This is the world that Shawn and I built, and there is no place I’d rather live. It’s a long weekend. For a decent portion of the world, it’s easter weekend, but, since we don’t subscribe to christian or catholic belief systems, for us, it’s just bonus family time. And it’s been wonderful. I’ve texted with both of my older children who no longer live at home, I’ve talked to one of my sisters and my sisters in law, but it’s what we’ve shared together that really makes me proud of the family we have built.
I love that we still do so many things as a family. Grocery shopping, clean up the yard, laugh, cook, clean, watch movies in a snuggled heap in the basement. Even shave the dogs fur, we did in a cluster in the bathroom. A hilarious chore in which Kermit the dog shed his fur and we all began to wear it.

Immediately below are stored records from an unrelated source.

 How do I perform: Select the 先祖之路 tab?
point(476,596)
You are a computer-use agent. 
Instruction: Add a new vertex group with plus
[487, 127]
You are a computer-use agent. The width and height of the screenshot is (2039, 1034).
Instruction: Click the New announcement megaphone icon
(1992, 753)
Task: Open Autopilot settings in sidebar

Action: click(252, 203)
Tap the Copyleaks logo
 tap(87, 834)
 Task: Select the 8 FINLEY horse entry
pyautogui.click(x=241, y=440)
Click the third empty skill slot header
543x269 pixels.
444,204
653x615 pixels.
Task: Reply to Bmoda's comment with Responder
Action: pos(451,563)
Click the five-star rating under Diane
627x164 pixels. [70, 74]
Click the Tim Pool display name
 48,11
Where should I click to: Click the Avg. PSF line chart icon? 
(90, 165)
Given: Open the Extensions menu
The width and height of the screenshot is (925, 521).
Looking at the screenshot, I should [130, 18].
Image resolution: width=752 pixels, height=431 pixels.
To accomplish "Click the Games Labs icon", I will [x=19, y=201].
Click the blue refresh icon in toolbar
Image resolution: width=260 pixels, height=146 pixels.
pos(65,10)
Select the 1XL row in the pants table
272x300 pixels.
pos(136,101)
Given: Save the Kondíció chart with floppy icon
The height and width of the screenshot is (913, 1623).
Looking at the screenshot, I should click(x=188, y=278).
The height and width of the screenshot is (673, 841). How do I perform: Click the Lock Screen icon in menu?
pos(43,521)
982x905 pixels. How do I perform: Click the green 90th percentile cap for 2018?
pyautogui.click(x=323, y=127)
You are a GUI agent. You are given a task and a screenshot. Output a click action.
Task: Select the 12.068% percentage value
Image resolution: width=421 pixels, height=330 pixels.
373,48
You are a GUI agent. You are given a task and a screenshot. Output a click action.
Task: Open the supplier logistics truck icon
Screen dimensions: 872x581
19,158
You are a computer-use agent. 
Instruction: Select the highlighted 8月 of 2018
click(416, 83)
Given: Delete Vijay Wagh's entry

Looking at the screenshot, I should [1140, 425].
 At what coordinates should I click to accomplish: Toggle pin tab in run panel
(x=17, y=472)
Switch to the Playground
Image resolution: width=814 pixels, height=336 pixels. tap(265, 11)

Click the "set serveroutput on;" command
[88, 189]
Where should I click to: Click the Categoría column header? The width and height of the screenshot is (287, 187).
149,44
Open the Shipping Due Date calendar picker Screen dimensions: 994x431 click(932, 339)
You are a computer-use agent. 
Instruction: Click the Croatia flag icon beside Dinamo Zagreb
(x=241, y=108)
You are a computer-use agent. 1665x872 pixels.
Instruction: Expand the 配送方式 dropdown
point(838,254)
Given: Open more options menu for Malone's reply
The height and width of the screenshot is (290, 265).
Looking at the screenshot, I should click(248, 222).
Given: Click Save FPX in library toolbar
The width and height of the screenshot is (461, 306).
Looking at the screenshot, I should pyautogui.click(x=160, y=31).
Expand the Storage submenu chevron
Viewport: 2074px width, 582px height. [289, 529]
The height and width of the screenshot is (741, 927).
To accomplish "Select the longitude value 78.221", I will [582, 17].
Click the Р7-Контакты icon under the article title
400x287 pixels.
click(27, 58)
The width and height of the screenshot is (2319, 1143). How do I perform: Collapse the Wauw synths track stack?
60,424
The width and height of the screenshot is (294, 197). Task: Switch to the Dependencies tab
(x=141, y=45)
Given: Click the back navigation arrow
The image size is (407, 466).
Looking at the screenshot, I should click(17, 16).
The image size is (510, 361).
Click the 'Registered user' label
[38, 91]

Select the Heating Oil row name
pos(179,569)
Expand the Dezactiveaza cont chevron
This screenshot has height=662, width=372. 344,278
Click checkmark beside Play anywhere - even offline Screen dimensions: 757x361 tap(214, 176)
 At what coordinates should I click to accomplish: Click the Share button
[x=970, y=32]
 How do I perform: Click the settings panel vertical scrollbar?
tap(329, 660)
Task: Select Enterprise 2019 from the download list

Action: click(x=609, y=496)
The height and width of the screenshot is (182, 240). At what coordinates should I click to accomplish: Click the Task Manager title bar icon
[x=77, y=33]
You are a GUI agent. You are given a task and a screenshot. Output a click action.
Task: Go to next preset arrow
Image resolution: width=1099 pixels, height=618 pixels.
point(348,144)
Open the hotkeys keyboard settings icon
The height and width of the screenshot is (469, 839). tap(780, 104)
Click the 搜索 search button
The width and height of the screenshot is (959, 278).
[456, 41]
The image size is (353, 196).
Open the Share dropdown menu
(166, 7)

He now, by the way, resembles a baby goat and is pouncing around the house like a crazed maniac as if the new lightness of weight is literally lifting him off the floor with each step.
I love that my middle daughter spent time yesterday helping me lay out fabric and cut a pattern for a dress. She wants me to teach her how to use the sewing machine, and I love that.
Earlier this week I teased my husband on Facebook that he should buy my ballet shoes (I’ve always wanted them) and today he ordered them. He gets my desire for things like this and he humours me because he loves me.
Friday we had a very serious talk with our girls about sex. They are 17 and nearly 19 and we run a fairly open household where no subject is forbidden. In this case, it was about how important communication is, how important it is to have a healthy relationship with your own body and not to feel shame as a first response to sexual health. I grew up in a strict household that taught abstinence before all else, and I spent many years filled with shame about my body. It’s not what I want for our children. Thankfully we’ve been blessed with kids who are excellent self-advocators. Kids who know their worth, and conversations like the one we had Friday make me prouder than ever of what we’ve taught them.
Fridays talk during the day led to a talk Friday night. A girl at school with my two youngest was being cyber bullied by some boys. A couple of those boys, while not doing much of the actual bullying, we’re a part of the group chat and were contributing by way of “yeah” and “lol” comments. My youngest stood up to them. He called them out on their behaviour and spoke up. It’s takes a strong person to stand up to bullies and a stronger one to stand up to his friends, but again, the kinds of people we’ve raised our kids to be, and Shawn and I watched as our boy behaved as a man.
We’ve had such moments of pride this weekend and almost all of them revolved around our children and the people they’ve become, and are still becoming.
Yesterday afternoon as Shawn and I sat on our front porch in the sunshine, we shared more than one look across the porch. We are so lucky, we often tell one another. So lucky. It hasn’t always been easy, in fact sometimes it’s been downright painful and difficult, but all the pain and “hard” is worth it in the long run. Because this is the land we live in, the world we created, and I love every bit of it.